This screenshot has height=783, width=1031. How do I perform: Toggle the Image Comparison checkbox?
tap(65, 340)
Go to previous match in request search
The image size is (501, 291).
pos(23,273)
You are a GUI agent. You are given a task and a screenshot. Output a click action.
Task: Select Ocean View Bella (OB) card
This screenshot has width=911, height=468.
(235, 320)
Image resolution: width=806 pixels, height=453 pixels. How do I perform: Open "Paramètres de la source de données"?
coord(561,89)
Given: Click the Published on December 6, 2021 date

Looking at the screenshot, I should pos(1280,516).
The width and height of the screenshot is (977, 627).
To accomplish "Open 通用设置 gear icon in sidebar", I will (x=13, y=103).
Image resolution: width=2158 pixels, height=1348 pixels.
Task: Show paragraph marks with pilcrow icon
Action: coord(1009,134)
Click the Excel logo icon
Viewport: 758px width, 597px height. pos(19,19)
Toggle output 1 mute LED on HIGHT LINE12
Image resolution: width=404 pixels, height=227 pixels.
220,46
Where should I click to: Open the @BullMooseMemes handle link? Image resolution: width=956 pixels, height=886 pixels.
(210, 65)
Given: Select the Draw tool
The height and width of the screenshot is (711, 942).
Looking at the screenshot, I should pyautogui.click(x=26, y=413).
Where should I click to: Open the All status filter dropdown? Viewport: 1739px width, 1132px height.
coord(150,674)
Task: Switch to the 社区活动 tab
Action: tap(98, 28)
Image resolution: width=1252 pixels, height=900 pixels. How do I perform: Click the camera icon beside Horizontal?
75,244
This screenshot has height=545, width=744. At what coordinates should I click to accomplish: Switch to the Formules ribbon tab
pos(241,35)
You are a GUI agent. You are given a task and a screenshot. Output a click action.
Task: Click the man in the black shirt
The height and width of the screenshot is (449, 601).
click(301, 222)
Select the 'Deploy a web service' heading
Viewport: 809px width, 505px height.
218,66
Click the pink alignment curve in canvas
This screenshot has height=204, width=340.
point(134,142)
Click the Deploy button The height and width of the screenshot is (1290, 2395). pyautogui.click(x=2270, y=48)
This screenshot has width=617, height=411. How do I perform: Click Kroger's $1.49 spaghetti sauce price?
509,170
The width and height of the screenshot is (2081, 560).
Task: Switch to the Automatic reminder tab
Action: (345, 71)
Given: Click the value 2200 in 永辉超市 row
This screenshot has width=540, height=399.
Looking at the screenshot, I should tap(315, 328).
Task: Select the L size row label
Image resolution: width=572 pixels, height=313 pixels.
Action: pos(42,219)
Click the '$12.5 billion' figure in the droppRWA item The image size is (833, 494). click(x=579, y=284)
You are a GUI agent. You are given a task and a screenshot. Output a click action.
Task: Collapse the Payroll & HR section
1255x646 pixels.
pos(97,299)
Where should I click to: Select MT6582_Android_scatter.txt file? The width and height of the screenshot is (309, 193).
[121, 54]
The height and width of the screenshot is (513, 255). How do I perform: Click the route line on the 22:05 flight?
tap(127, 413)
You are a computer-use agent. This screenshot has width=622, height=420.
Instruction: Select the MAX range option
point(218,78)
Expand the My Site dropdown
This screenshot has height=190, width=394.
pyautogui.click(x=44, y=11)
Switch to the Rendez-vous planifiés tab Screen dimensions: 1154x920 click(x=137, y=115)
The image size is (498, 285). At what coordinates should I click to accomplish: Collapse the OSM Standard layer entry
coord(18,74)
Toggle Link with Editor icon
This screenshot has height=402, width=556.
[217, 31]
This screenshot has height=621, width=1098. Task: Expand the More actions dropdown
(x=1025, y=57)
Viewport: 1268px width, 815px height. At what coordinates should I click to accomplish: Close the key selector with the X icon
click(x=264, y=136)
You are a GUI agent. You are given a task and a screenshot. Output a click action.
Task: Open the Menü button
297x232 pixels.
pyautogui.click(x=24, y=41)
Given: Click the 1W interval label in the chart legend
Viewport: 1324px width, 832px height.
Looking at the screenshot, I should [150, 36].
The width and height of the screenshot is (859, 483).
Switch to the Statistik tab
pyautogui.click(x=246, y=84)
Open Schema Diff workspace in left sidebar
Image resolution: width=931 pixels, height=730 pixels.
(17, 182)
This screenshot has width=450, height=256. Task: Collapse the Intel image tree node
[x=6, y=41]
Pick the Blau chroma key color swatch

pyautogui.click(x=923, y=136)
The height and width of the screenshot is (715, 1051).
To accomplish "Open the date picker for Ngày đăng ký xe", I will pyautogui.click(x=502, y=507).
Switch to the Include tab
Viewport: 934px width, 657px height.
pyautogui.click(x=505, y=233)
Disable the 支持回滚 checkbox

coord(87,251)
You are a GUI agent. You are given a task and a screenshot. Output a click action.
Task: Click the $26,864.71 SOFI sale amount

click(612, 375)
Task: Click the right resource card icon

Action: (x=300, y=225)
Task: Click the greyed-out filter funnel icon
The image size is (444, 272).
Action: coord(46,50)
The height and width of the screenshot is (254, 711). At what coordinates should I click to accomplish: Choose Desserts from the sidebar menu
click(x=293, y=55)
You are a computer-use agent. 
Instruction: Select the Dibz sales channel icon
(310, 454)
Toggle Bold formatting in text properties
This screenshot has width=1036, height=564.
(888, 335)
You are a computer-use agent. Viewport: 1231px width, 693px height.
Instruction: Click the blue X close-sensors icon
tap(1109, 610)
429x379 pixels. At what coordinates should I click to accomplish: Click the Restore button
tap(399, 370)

● **Objective**:
Rewrite the entries from the line containing "The height and width of the screenshot is (254, 711)." through the end of the entries, substituting "Minimize" for "Restore" and leaving all other text unchanged.

● **Final result**:
The height and width of the screenshot is (254, 711). At what coordinates should I click to accomplish: Choose Desserts from the sidebar menu
click(x=293, y=55)
You are a computer-use agent. 
Instruction: Select the Dibz sales channel icon
(310, 454)
Toggle Bold formatting in text properties
This screenshot has width=1036, height=564.
(888, 335)
You are a computer-use agent. Viewport: 1231px width, 693px height.
Instruction: Click the blue X close-sensors icon
tap(1109, 610)
429x379 pixels. At what coordinates should I click to accomplish: Click the Minimize button
tap(399, 370)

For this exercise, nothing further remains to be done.